Task directions. For the listing below, report all lines that hold the word "agent".

[The data — start]

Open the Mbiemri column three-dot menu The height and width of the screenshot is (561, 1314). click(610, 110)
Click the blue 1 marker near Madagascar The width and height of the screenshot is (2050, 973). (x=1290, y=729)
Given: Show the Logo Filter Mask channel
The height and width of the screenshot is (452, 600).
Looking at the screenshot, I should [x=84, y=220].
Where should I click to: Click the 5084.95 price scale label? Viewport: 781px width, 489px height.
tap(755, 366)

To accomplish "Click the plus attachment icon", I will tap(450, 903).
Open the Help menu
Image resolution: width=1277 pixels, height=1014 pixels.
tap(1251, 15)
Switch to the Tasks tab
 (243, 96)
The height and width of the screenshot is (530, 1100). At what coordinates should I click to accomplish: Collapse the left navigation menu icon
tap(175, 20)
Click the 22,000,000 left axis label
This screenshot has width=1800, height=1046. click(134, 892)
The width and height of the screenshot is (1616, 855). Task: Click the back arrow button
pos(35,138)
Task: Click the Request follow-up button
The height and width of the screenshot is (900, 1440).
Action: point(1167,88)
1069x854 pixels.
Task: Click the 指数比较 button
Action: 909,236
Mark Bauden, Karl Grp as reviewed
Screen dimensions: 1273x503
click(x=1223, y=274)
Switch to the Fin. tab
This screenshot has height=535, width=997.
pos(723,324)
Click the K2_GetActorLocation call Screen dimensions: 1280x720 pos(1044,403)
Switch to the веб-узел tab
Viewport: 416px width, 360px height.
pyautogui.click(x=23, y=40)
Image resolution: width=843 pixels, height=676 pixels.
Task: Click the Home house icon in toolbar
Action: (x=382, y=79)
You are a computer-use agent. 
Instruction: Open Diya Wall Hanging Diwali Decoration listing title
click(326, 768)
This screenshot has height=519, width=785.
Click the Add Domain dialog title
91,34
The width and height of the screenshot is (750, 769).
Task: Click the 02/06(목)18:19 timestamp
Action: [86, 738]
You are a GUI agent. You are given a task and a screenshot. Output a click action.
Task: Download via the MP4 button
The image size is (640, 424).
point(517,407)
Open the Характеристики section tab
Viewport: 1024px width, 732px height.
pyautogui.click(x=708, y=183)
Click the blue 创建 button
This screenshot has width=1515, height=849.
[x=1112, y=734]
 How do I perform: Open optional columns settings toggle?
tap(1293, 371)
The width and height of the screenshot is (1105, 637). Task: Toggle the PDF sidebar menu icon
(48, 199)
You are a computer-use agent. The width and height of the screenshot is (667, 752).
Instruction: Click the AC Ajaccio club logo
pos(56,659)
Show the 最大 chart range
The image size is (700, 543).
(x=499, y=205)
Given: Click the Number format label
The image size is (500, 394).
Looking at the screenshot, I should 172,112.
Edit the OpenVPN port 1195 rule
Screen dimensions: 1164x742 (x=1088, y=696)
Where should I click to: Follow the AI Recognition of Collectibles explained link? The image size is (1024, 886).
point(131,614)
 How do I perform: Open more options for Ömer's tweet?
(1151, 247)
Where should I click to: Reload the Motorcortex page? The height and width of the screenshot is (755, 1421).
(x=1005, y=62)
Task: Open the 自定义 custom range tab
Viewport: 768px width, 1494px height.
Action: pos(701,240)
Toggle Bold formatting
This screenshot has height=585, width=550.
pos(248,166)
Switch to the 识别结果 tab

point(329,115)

[The data — finish]

Exercise result.
You are a computer-use agent. 
You are a GUI agent. You are given a task and a screenshot. Output a click action.
You are a computer-use agent. The width and height of the screenshot is (667, 752).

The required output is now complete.